The blower needs a ready supply of ambient air to create enough air pressure to fill the ducts, and if you have a big house, there are lots of ducts to fill. If a dirty filter is impeding airflow, there may not be enough air to fill the ducts, and all the heat or cold air produced by your central air system goes to waste. Poor air circulation can also cause problems like iced-over cooling coils or an overheated furnace, and if the problem gets bad enough, your system may shut down. At the very least, the system works harder than it has to, and your energy bills go up while the level of comfort in your house goes down.
Where Is the Air Filter Located?
If you don't know where your air handler is located, it's pretty easy to find. It's in the same room as your furnace, heat pump, or central air indoor unit, and these HVAC components are usually housed inside it. A Rheem air handler is a rectangular gray metal box from 4 to 5 feet tall and from 3 to 4 feet wide. It may be sitting on the ground, or it may be mounted on a pedestal, which is the preferred method of installation because it allows for ample air space underneath the housing. That's important if intake air comes through the bottom of the housing, which is common with Rheem air handlers.
Once you've located the air handler, look for a small rectangular panel on the front (just under the Rheem logo). It's held in place by a pair of clips or nuts that you can loosen and remove by hand. Once you do that and remove the panel, you have access to the filter. You might not be able to see it if it's tucked tightly against the bottom of the air handler, but you'll be able to see the front edge, and that's all you need to see.
How to Replace the Air Filter
The air filter isn't attached to anything, so you can grab the front edge and slide it out. It's supported by tracks on either side, which is why the new filter has to be the same size.
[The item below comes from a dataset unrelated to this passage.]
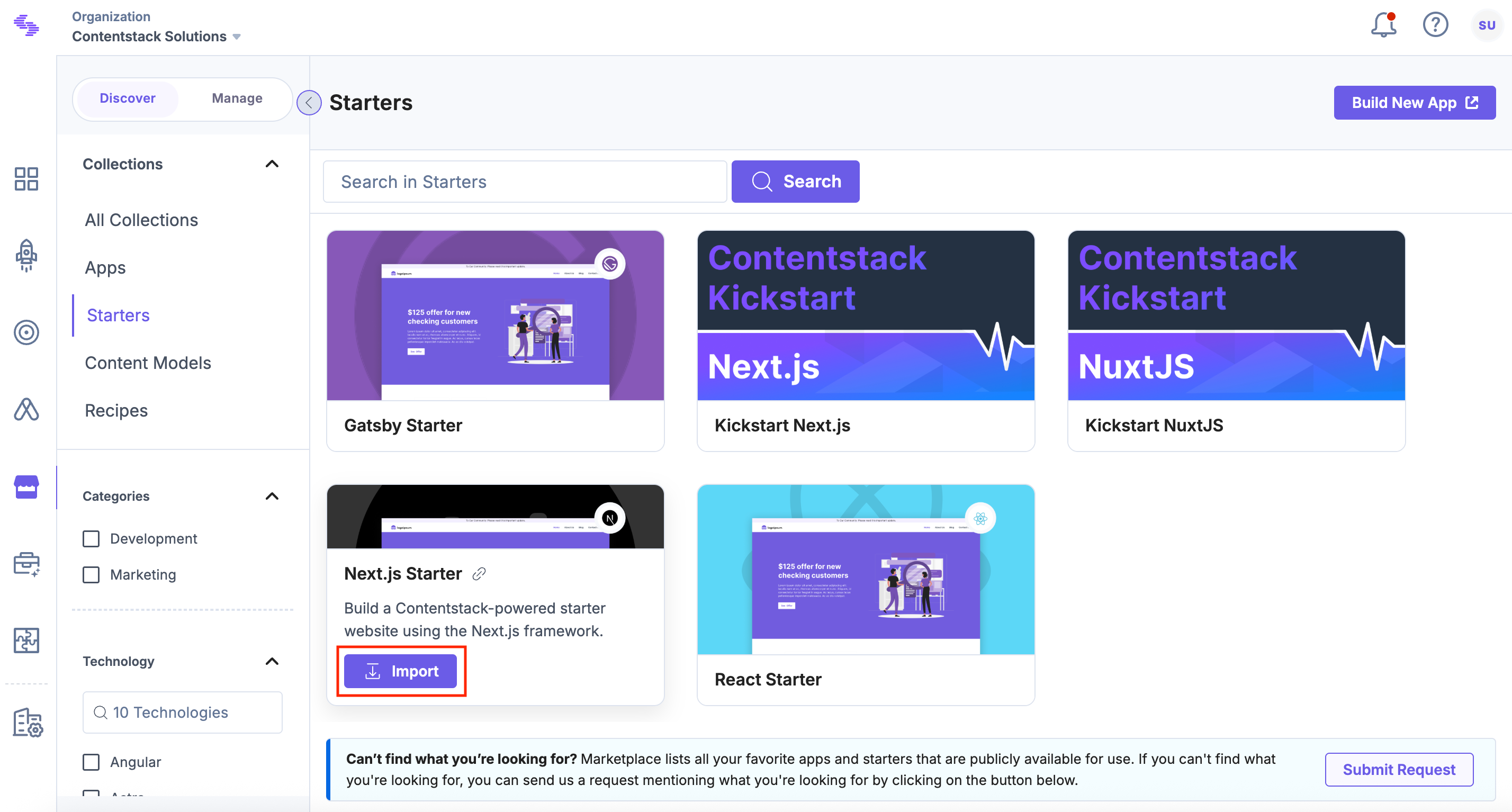Focus the Search in Starters field
This screenshot has height=812, width=1512.
tap(524, 182)
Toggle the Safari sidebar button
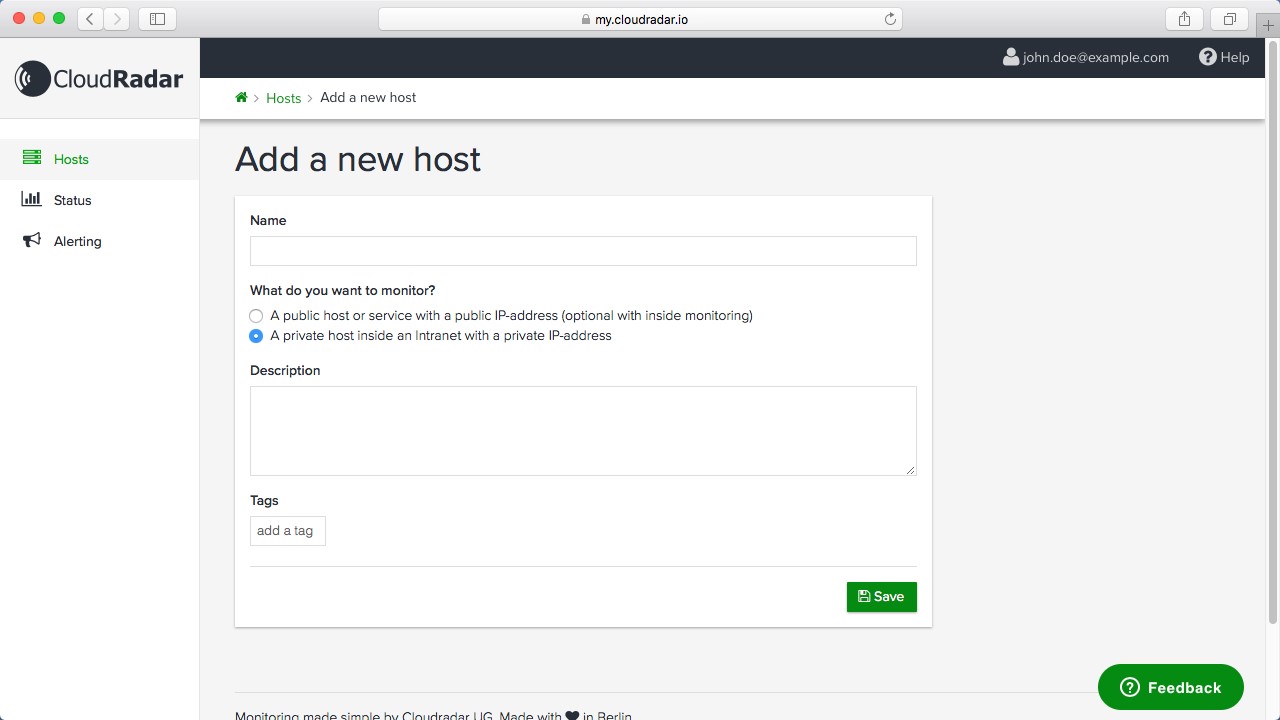 click(157, 19)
If it's too small, it will fall out, and if it's too big, you'll have to bend it to get it to fit, and it won't work properly. If this is your first time changing the filter, you'll want to read the dimensions imprinted on the existing one and buy a replacement with the same dimensions.
Turn off the system by using the switch or flipping off the breaker before replacing the filter because you don't want the blower to switch on while you have the filter out. Slide in the new filter with the arrow imprinted on the side pointing in the direction of the air handler (up) and don't forget to turn the system back on. You should do this once a month to keep your system in top running order.